Clustering Multiple Attributes with ELKI


I use the ELKI framework to cluster a series of points, defined by their geographic coordinates (longitude, latitude). The algorithm I use is DBSCAN.

Now I would like to add another (numerical) attribute that weights the importance of the points (let's say size).

In theory, the points would now be defined in a 3 dimensional space (rather than 2D) and the distance would be a mixture of geographic distance and data distance.

In practice, I tried to do this in ELKI, but I step into a concrete problem. The clustering algorithms expect a "database" as an input.

Clustering<DBSCANModel> de.lmu.ifi.dbs.elki.algorithm.AbstractAlgorithm.run(Database database)
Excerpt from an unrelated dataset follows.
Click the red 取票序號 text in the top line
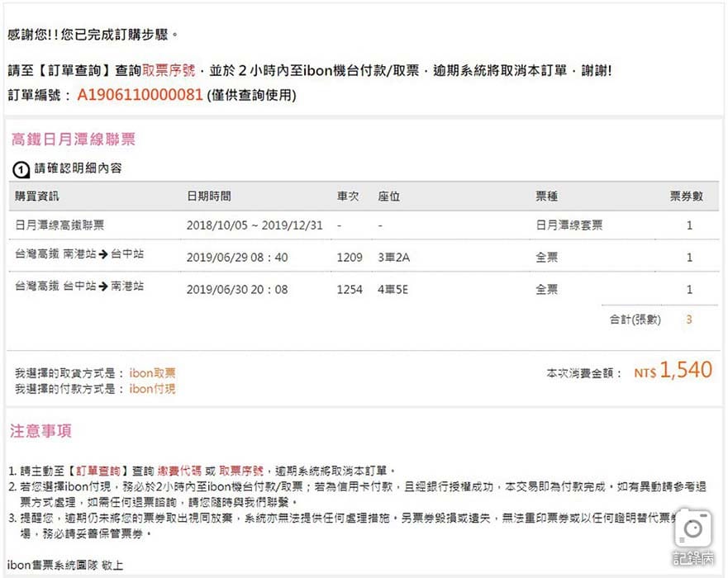The image size is (728, 578). click(169, 71)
This database is created from a LisParametrization, which amongst other things, reads a database connection:

    params.addParameter(
        AbstractDatabase.Parameterizer.DATABASE_CONNECTION_ID, dbc);

Finally, this database connection reads the data from a 2D array:

Import an existing data matrix (double[rows][cols]) into an ELKI database.
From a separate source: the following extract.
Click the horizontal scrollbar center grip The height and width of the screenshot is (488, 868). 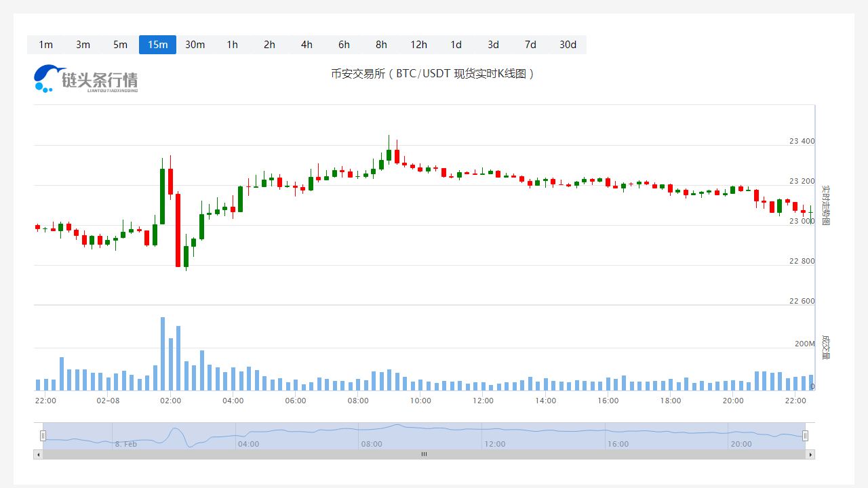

    DatabaseConnection dbc = new ArrayAdapterDatabaseConnection(array[][]);

My question is: is there any way of replacing this 2D array for a *D matrix?

For instance in my case, I would like to use a 3D array, to store the two geographic coordinates and the numerical attribute. Something like this:

array[][][]


Solution

  • If you want to put weight on the instances, you should switch to GeneralizedDBSCAN, and implement a weighted CorePredicate.

    double[rows][cols]
    

    is fine. You have three columns: longitude, latitute, weight.

    DimensionSelectingLatLngDistanceFunction can work with 3D vectors, too. You just have to specify in which column latitude, and in which column longitude is stored.

    Alternatively, you can build your own DatabaseConnection. It could return two relations: one is a 2d vector field containing latitude and longitude, the second is a 1d relation containing the weights only. But working with multiple relations can be tricky. Above approach is easier to use.